La poésie permet d’entendre et d’aimer au-delà de ce qui semble vraisemblable, d’approcher ce mystère qu’on est, de dépasser les frontières étriquées de sa vie. « Les caféiers sont en neige », aucune photo ne permettrait de mieux voir, avec davantage de précision, ces caféiers. Tous ces paysages du Viet Nam ont le visage de Colette, sont filtrés par son regard, qui ne pose rien, sinon des questions d’images :
« Odeur pamplemousse de la peau »
« Bouddha fume des cigarettes filtre »
« La mer roule des hanches
Cette putain sarcelle ».
Et, peu à peu, se devine une histoire, une tragédie peut-être ?
« J’attends de moi
que prenne
la bouture de l’encre et du sang ».
Que du corps charnel, menacé par « deux énormes crabes rouges et crus et vivants », s’échappe la bouture d’un autre corps, plus durable, un croisement d’encre et de sang, un « sang d’encre » d’où pousseraient et fleuriraient des mots et des poèmes.
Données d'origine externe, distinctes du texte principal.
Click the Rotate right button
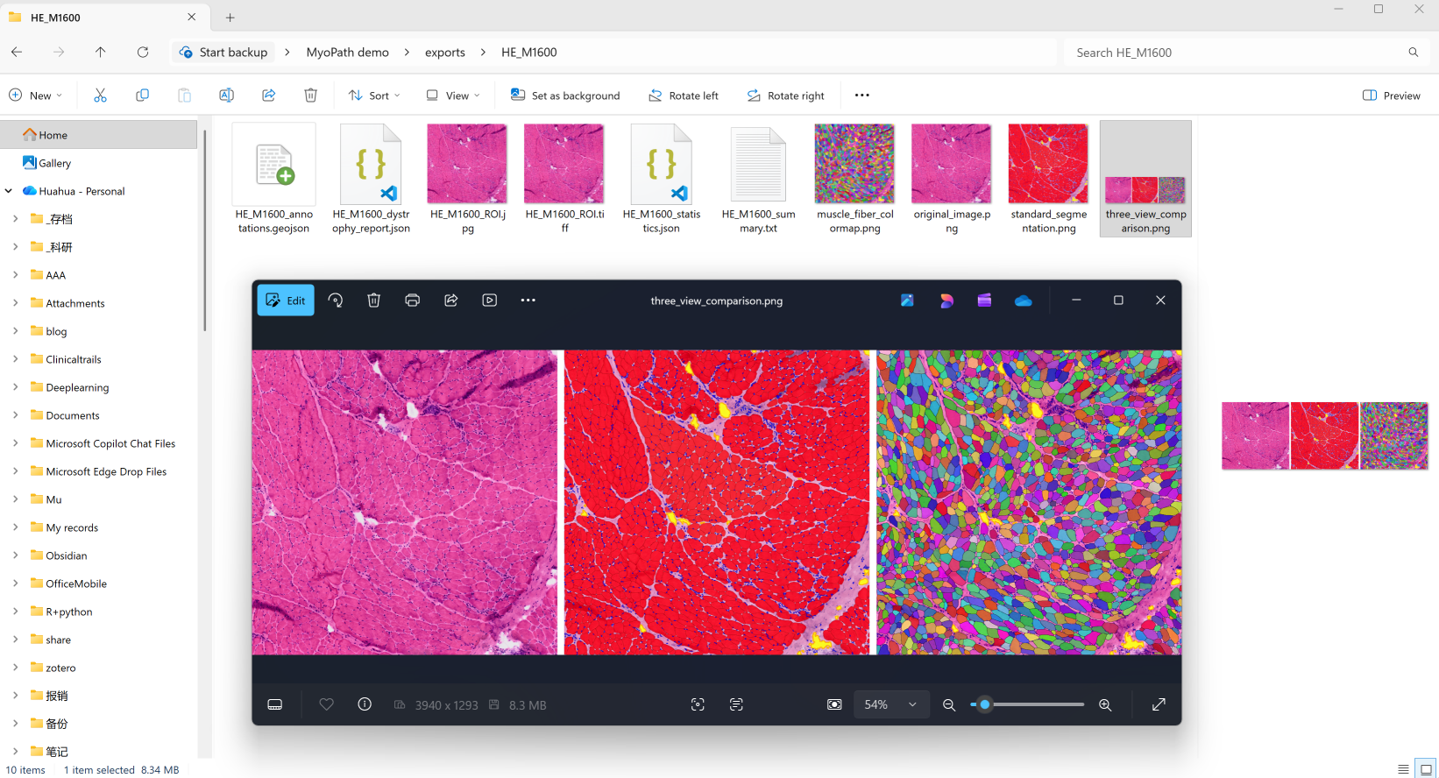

Car il y a deux corps, celui de sang, que rongent les crabes, et celui des mots, qui reste « à l’encre », mais autour duquel le monde tourbillonne :
« Ainsi tournent l’aube
autour de la baie
la baie autour de la jonque
la jonque autour de l’ancre (…)
Jamais tant pris le large
dans l’eau de ton silence ».
Ainsi, Matrie est-il un recueil de la présence à ce qui s’absente, à ce qui s’est absenté, à ce qui n’est plus, n’est pas encore, naît de la magie des mots, proférés, entendus.
« Je te donne rendez-vous
chez le marchand de soupes
à gauche au fond de la ruelle
(Il y a un an et six heures de plus) ».

Alain Nouvel


Colette Daviles-Estinès : Matrie (éditions Henry, Montreuil-sur-Mer, octobre 2018 ; 64 pages, 8 € ;  ISBN : 978-2-36469-192-6)

2 commentaires:

  1. J'ai lu dans Matrie que se colleter avec l'amère et tenace absence, le décevant retour, n'empêchait pas Colette d'édifier au présent, en paroles et silences, l'hommage de Mémoire. Pour la paix de Louisa et par là, peu à peu, la sienne propre. Beau recueil d'une quête si lucide et si juste, tâtonnante et fervente.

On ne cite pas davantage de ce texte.